[Start RECORDS TO USE]

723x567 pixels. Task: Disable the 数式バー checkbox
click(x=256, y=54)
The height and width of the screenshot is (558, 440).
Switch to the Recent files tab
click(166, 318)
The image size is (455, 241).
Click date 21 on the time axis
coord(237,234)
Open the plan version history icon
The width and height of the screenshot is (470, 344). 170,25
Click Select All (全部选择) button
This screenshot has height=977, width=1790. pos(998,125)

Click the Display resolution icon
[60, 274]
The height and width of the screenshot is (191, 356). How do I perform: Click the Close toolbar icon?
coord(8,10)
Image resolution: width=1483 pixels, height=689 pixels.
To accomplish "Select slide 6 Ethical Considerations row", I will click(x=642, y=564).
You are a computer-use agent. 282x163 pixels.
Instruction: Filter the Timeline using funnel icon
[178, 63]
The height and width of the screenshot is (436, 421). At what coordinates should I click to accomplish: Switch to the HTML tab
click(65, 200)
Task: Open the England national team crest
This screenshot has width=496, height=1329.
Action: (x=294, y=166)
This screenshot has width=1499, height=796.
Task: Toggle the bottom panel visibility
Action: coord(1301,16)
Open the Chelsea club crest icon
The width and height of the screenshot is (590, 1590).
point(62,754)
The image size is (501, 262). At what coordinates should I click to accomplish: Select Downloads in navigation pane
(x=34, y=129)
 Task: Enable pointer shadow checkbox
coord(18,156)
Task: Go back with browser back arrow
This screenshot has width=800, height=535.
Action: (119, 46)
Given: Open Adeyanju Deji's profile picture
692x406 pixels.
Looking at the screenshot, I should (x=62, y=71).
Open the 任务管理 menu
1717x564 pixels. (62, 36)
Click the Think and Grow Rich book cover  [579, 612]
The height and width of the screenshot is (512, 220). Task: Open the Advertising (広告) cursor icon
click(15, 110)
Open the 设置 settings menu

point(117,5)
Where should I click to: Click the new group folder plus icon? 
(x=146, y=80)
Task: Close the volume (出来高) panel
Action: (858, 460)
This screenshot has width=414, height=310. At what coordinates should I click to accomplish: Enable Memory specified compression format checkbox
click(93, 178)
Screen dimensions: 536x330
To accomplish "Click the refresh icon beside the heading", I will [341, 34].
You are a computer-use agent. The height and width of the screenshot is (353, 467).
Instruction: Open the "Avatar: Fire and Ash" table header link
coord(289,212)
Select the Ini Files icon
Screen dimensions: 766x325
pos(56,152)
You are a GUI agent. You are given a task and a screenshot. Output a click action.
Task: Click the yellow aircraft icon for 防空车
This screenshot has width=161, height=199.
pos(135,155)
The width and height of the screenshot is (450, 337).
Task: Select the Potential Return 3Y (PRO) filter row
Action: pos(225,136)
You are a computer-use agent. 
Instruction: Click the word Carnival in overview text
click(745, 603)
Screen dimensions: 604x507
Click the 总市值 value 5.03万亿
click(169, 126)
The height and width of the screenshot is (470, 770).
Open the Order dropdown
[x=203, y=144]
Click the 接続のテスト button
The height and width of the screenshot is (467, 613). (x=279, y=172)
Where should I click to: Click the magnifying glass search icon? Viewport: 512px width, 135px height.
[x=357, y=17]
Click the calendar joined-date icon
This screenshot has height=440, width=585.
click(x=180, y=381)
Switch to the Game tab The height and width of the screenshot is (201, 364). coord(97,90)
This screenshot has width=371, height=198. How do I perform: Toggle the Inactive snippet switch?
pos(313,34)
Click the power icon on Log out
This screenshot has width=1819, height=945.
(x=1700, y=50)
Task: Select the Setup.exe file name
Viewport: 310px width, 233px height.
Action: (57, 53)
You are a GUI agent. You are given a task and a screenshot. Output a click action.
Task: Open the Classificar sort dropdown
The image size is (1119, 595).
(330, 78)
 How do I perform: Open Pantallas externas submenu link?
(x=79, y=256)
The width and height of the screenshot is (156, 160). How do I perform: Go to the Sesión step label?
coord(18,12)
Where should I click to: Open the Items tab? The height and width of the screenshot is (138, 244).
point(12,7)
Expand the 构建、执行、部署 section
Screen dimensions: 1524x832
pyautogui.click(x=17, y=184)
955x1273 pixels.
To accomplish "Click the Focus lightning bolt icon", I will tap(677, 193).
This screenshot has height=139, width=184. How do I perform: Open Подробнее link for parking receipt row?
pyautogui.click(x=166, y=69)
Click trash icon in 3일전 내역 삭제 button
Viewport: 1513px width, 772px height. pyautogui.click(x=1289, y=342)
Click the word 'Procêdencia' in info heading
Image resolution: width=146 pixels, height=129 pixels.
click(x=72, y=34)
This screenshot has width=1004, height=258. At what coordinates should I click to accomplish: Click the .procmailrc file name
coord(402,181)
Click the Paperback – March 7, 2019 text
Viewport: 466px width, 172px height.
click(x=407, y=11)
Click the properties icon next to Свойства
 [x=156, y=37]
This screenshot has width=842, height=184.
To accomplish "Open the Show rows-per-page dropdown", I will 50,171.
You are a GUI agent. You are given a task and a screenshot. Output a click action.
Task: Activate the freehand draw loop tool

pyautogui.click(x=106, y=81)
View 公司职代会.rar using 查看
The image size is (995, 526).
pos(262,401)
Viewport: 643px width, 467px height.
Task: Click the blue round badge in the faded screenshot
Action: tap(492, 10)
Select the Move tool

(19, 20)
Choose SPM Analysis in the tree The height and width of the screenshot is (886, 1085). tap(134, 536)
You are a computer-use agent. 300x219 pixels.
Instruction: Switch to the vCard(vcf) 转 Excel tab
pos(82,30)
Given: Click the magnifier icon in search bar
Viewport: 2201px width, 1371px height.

[End RECORDS TO USE]

*AIM:* Convert the records above into a Markdown table with the columns "Row" and "Line". Each nonblank line gets its own numbered row.

*WRITTEN SOLUTION:*
| Row | Line |
|---|---|
| 1 | 723x567 pixels. Task: Disable the 数式バー checkbox |
| 2 | click(x=256, y=54) |
| 3 | The height and width of the screenshot is (558, 440). |
| 4 | Switch to the Recent files tab |
| 5 | click(166, 318) |
| 6 | The image size is (455, 241). |
| 7 | Click date 21 on the time axis |
| 8 | coord(237,234) |
| 9 | Open the plan version history icon |
| 10 | The width and height of the screenshot is (470, 344). 170,25 |
| 11 | Click Select All (全部选择) button |
| 12 | This screenshot has height=977, width=1790. pos(998,125) |
| 13 | Click the Display resolution icon |
| 14 | [60, 274] |
| 15 | The height and width of the screenshot is (191, 356). How do I perform: Click the Close toolbar icon? |
| 16 | coord(8,10) |
| 17 | Image resolution: width=1483 pixels, height=689 pixels. |
| 18 | To accomplish "Select slide 6 Ethical Considerations row", I will click(x=642, y=564). |
| 19 | You are a computer-use agent. 282x163 pixels. |
| 20 | Instruction: Filter the Timeline using funnel icon |
| 21 | [178, 63] |
| 22 | The height and width of the screenshot is (436, 421). At what coordinates should I click to accomplish: Switch to the HTML tab |
| 23 | click(65, 200) |
| 24 | Task: Open the England national team crest |
| 25 | This screenshot has width=496, height=1329. |
| 26 | Action: (x=294, y=166) |
| 27 | This screenshot has width=1499, height=796. |
| 28 | Task: Toggle the bottom panel visibility |
| 29 | Action: coord(1301,16) |
| 30 | Open the Chelsea club crest icon |
| 31 | The width and height of the screenshot is (590, 1590). |
| 32 | point(62,754) |
| 33 | The image size is (501, 262). At what coordinates should I click to accomplish: Select Downloads in navigation pane |
| 34 | (x=34, y=129) |
| 35 |  Task: Enable pointer shadow checkbox |
| 36 | coord(18,156) |
| 37 | Task: Go back with browser back arrow |
| 38 | This screenshot has width=800, height=535. |
| 39 | Action: (119, 46) |
| 40 | Given: Open Adeyanju Deji's profile picture |
| 41 | 692x406 pixels. |
| 42 | Looking at the screenshot, I should (x=62, y=71). |
| 43 | Open the 任务管理 menu |
| 44 | 1717x564 pixels. (62, 36) |
| 45 | Click the Think and Grow Rich book cover  [579, 612] |
| 46 | The height and width of the screenshot is (512, 220). Task: Open the Advertising (広告) cursor icon |
| 47 | click(15, 110) |
| 48 | Open the 设置 settings menu |
| 49 | point(117,5) |
| 50 | Where should I click to: Click the new group folder plus icon?  |
| 51 | (x=146, y=80) |
| 52 | Task: Close the volume (出来高) panel |
| 53 | Action: (858, 460) |
| 54 | This screenshot has width=414, height=310. At what coordinates should I click to accomplish: Enable Memory specified compression format checkbox |
| 55 | click(93, 178) |
| 56 | Screen dimensions: 536x330 |
| 57 | To accomplish "Click the refresh icon beside the heading", I will [341, 34]. |
| 58 | You are a computer-use agent. The height and width of the screenshot is (353, 467). |
| 59 | Instruction: Open the "Avatar: Fire and Ash" table header link |
| 60 | coord(289,212) |
| 61 | Select the Ini Files icon |
| 62 | Screen dimensions: 766x325 |
| 63 | pos(56,152) |
| 64 | You are a GUI agent. You are given a task and a screenshot. Output a click action. |
| 65 | Task: Click the yellow aircraft icon for 防空车 |
| 66 | This screenshot has width=161, height=199. |
| 67 | pos(135,155) |
| 68 | The width and height of the screenshot is (450, 337). |
| 69 | Task: Select the Potential Return 3Y (PRO) filter row |
| 70 | Action: pos(225,136) |
| 71 | You are a computer-use agent.  |
| 72 | Instruction: Click the word Carnival in overview text |
| 73 | click(745, 603) |
| 74 | Screen dimensions: 604x507 |
| 75 | Click the 总市值 value 5.03万亿 |
| 76 | click(169, 126) |
| 77 | The height and width of the screenshot is (470, 770). |
| 78 | Open the Order dropdown |
| 79 | [x=203, y=144] |
| 80 | Click the 接続のテスト button |
| 81 | The height and width of the screenshot is (467, 613). (x=279, y=172) |
| 82 | Where should I click to: Click the magnifying glass search icon? Viewport: 512px width, 135px height. |
| 83 | [x=357, y=17] |
| 84 | Click the calendar joined-date icon |
| 85 | This screenshot has height=440, width=585. |
| 86 | click(x=180, y=381) |
| 87 | Switch to the Game tab The height and width of the screenshot is (201, 364). coord(97,90) |
| 88 | This screenshot has width=371, height=198. How do I perform: Toggle the Inactive snippet switch? |
| 89 | pos(313,34) |
| 90 | Click the power icon on Log out |
| 91 | This screenshot has width=1819, height=945. |
| 92 | (x=1700, y=50) |
| 93 | Task: Select the Setup.exe file name |
| 94 | Viewport: 310px width, 233px height. |
| 95 | Action: (57, 53) |
| 96 | You are a GUI agent. You are given a task and a screenshot. Output a click action. |
| 97 | Task: Open the Classificar sort dropdown |
| 98 | The image size is (1119, 595). |
| 99 | (330, 78) |
| 100 |  How do I perform: Open Pantallas externas submenu link? |
| 101 | (x=79, y=256) |
| 102 | The width and height of the screenshot is (156, 160). How do I perform: Go to the Sesión step label? |
| 103 | coord(18,12) |
| 104 | Where should I click to: Open the Items tab? The height and width of the screenshot is (138, 244). |
| 105 | point(12,7) |
| 106 | Expand the 构建、执行、部署 section |
| 107 | Screen dimensions: 1524x832 |
| 108 | pyautogui.click(x=17, y=184) |
| 109 | 955x1273 pixels. |
| 110 | To accomplish "Click the Focus lightning bolt icon", I will tap(677, 193). |
| 111 | This screenshot has height=139, width=184. How do I perform: Open Подробнее link for parking receipt row? |
| 112 | pyautogui.click(x=166, y=69) |
| 113 | Click trash icon in 3일전 내역 삭제 button |
| 114 | Viewport: 1513px width, 772px height. pyautogui.click(x=1289, y=342) |
| 115 | Click the word 'Procêdencia' in info heading |
| 116 | Image resolution: width=146 pixels, height=129 pixels. |
| 117 | click(x=72, y=34) |
| 118 | This screenshot has width=1004, height=258. At what coordinates should I click to accomplish: Click the .procmailrc file name |
| 119 | coord(402,181) |
| 120 | Click the Paperback – March 7, 2019 text |
| 121 | Viewport: 466px width, 172px height. |
| 122 | click(x=407, y=11) |
| 123 | Click the properties icon next to Свойства |
| 124 |  [x=156, y=37] |
| 125 | This screenshot has width=842, height=184. |
| 126 | To accomplish "Open the Show rows-per-page dropdown", I will 50,171. |
| 127 | You are a GUI agent. You are given a task and a screenshot. Output a click action. |
| 128 | Task: Activate the freehand draw loop tool |
| 129 | pyautogui.click(x=106, y=81) |
| 130 | View 公司职代会.rar using 查看 |
| 131 | The image size is (995, 526). |
| 132 | pos(262,401) |
| 133 | Viewport: 643px width, 467px height. |
| 134 | Task: Click the blue round badge in the faded screenshot |
| 135 | Action: tap(492, 10) |
| 136 | Select the Move tool |
| 137 | (19, 20) |
| 138 | Choose SPM Analysis in the tree The height and width of the screenshot is (886, 1085). tap(134, 536) |
| 139 | You are a computer-use agent. 300x219 pixels. |
| 140 | Instruction: Switch to the vCard(vcf) 转 Excel tab |
| 141 | pos(82,30) |
| 142 | Given: Click the magnifier icon in search bar |
| 143 | Viewport: 2201px width, 1371px height. |